▶

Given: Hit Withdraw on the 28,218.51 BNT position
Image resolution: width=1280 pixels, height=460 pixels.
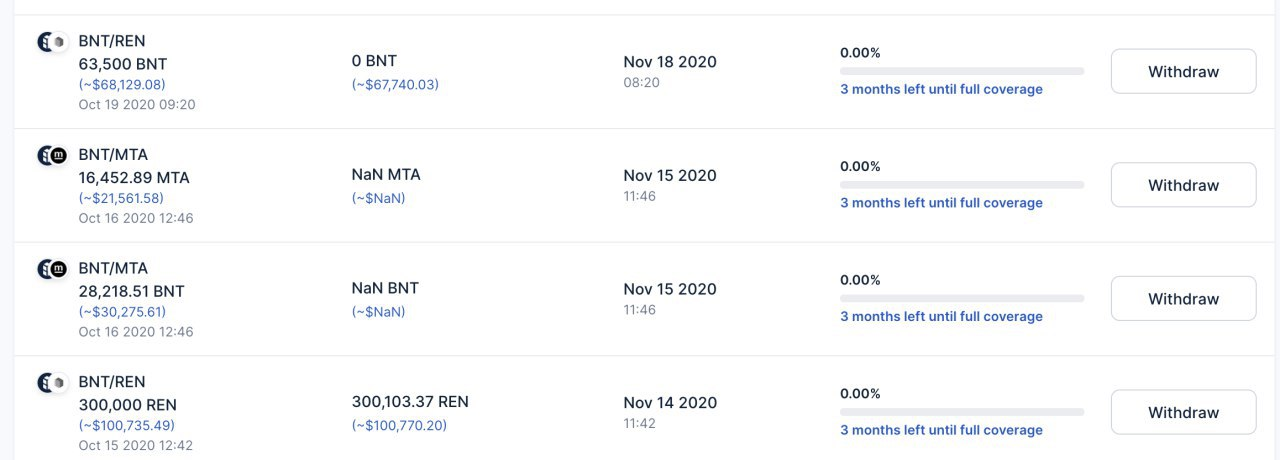Looking at the screenshot, I should click(1183, 299).
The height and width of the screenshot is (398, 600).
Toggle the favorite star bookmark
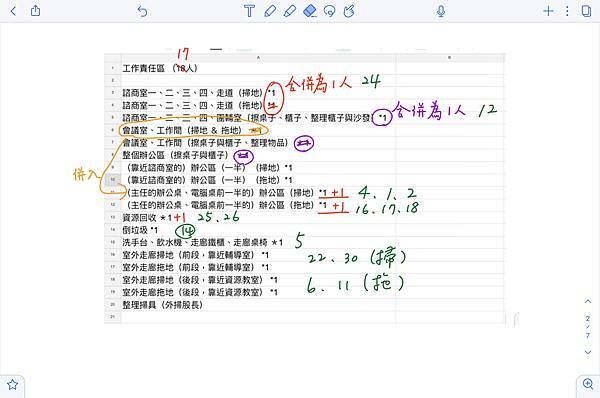pos(12,385)
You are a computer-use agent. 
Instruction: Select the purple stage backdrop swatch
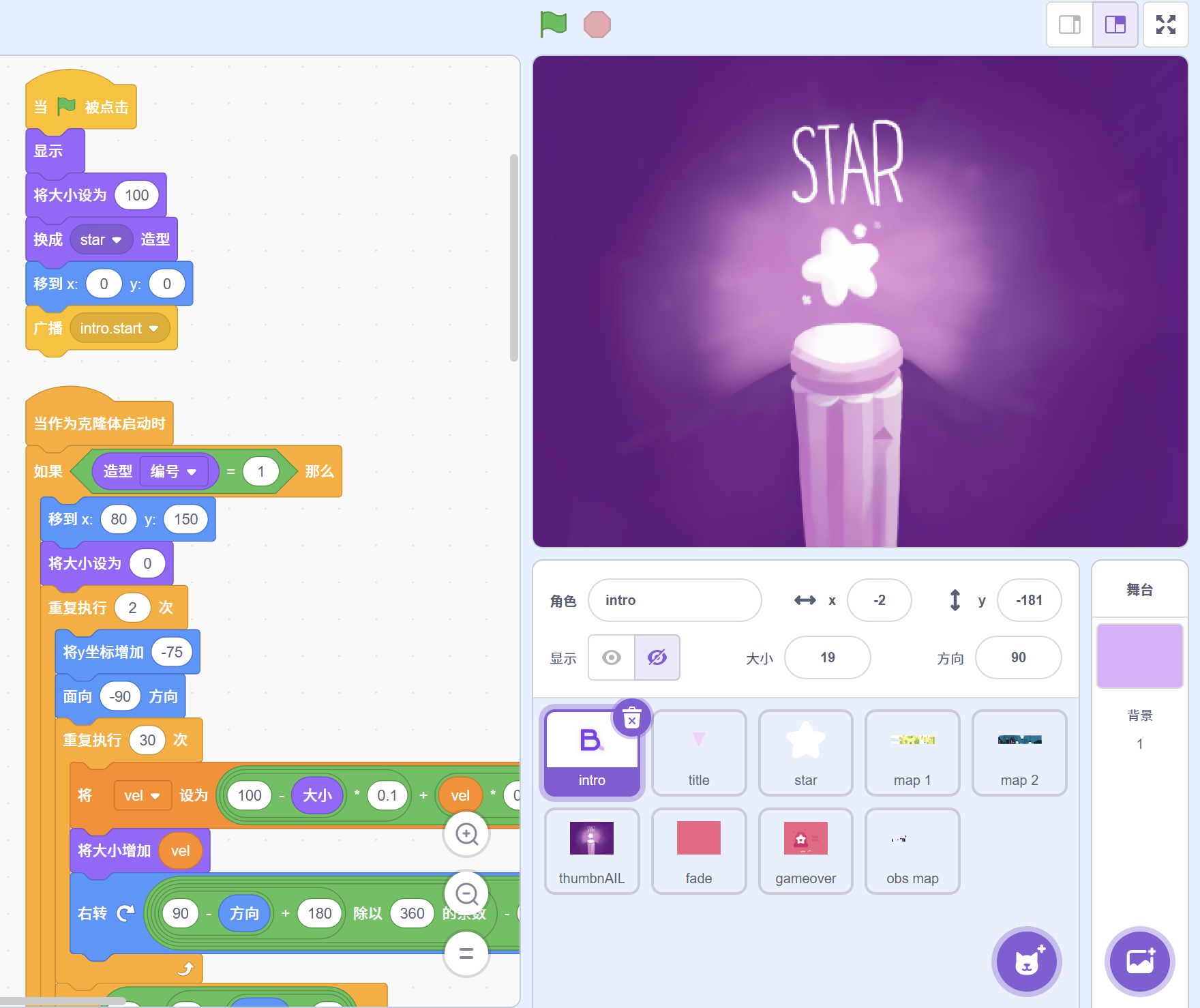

◀

* _PROMPT_
Your copy must reproduce the entries above in full, without their pictures.

* _FINISHED TASK_
Given: Hit Withdraw on the 28,218.51 BNT position
Image resolution: width=1280 pixels, height=460 pixels.
Looking at the screenshot, I should click(1183, 299).
The height and width of the screenshot is (398, 600).
Toggle the favorite star bookmark
pos(12,385)
You are a computer-use agent. 
Instruction: Select the purple stage backdrop swatch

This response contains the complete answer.